Among the so-called strengths of Cuba, its American apologists, like the Jewish couple I’d met the day before, like to bring up healthcare and education. But having health insurance is not the same as access to medical care, and literacy is not the same as receiving an education. The simple reality is that medical care in Cuba is substandard—which is why visitors bring all sorts of personal supplies with them—and access is blocked to books and other outlets that are not state-approved, thus undermining the very goal of literacy.

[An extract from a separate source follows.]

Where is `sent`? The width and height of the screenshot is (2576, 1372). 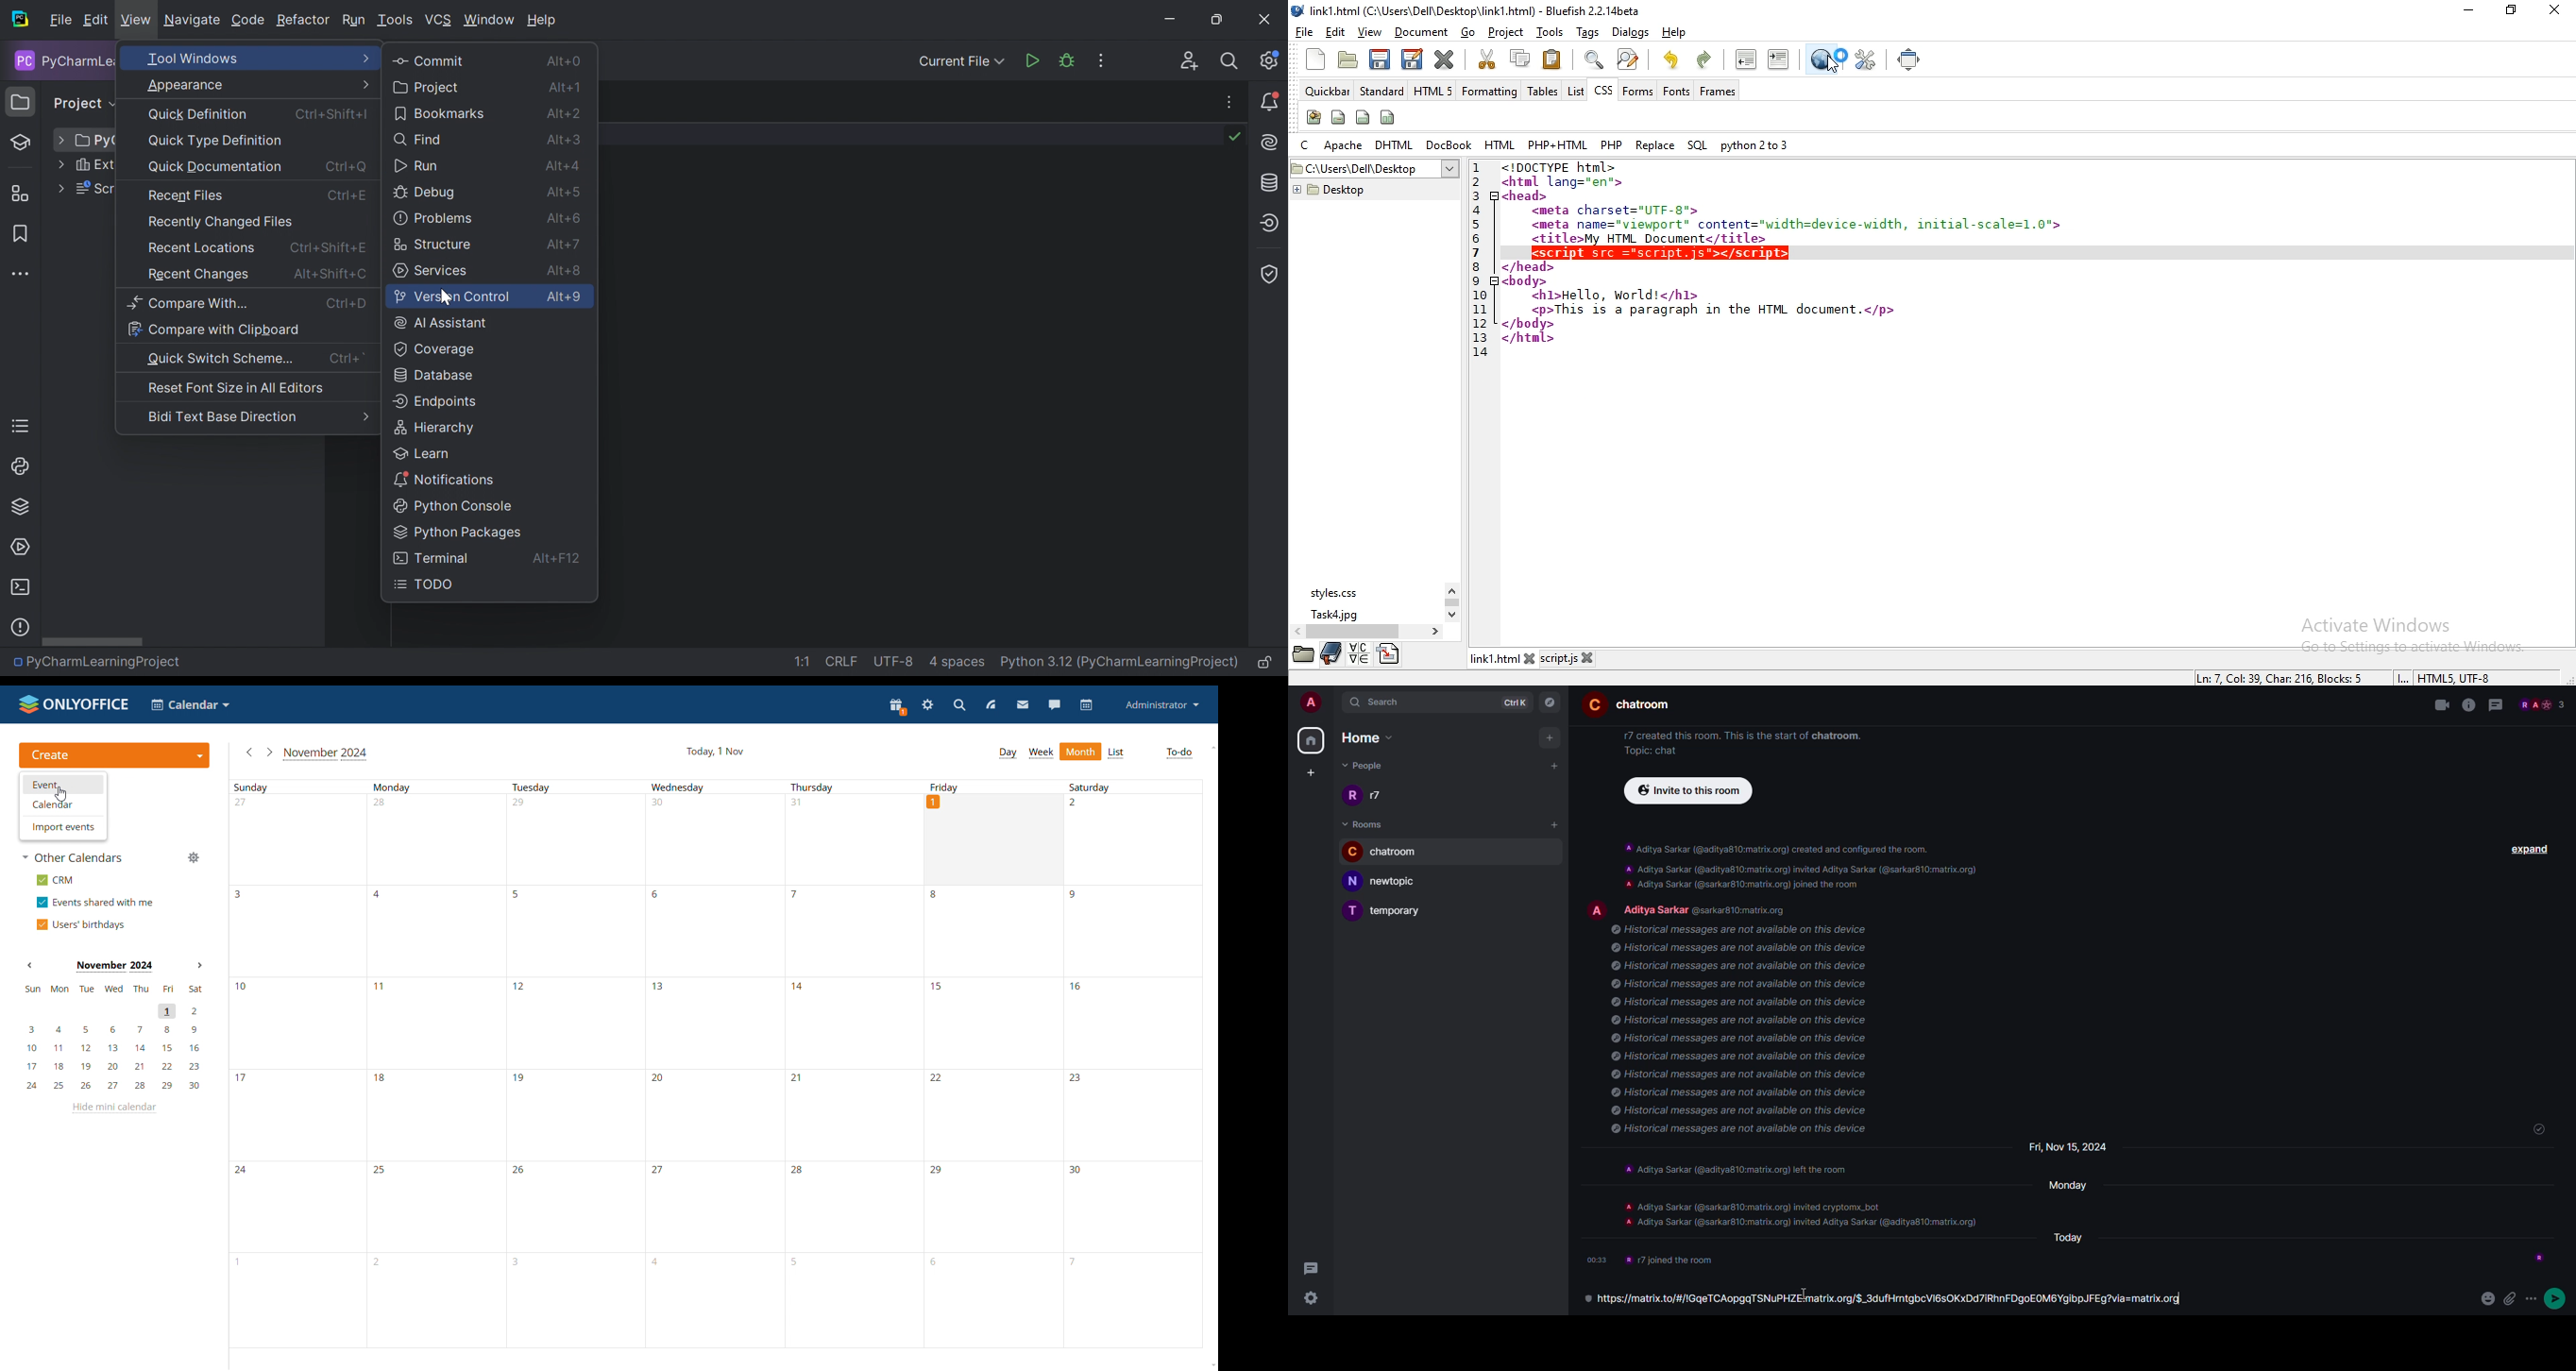
sent is located at coordinates (2536, 1130).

But even if such basic needs were being fulfilled, something equally if not more essential would remain missing. Writing in Hebrew to an Israeli kibbutz activist in the mid-1960s, the Lubavitcher rebbe, who had lived in the Soviet Union during its early years, noted:
The primary goal of the commune, to equalize individuals of diverse kinds, runs contrary to the essence of human nature. For human beings, “Just as their faces are different from one another, so are their minds and characters different from one another” [Talmud Sanhedrin 38a]. The individual thus finds satisfaction and fulfillment when able to actualize his full potential—not so much in areas he shares in common with his fellows, but specifically in those areas in which his individuality stands out from his compatriots and his society. For this [individuality] is his essence.
In Cuba, what with the added factors of a failed Marxist economic policy and the all-encompassing police state, almost all hope of actualizing one’s potential has disappeared. What remains is a naturally sunny people resigned to their forlorn reality. As for the remaining and mainly elderly Jews, they have seen their lives pass by, their God-given potential suffocated by a man-made revolution.
Just before my flight home I took a long walk down the Malecón. It was muggy and the air was heavy with the odor of diesel. Fishermen of all ages dotted the pedestrian pathway, dipping their makeshift rods into the wavy, polluted water. Heading from the embassy-lined Miramar neighborhood toward the Riviera, Meyer Lansky’s famous Havana hotel, I noticed tiny fish bones and tails littering the sidewalk. The skeletons were the size of goldfish, no more than two and a half inches in length; the flesh had been devoured by whoever had caught these specimens, the remains flicked away like cigarette butts.
The day before, Rubén had told me that, island or no island, the locals never get to eat fish. I asked him where all the fish went. “I don’t know,” he replied with a cynical grin. “Maybe Raúl ate them all!”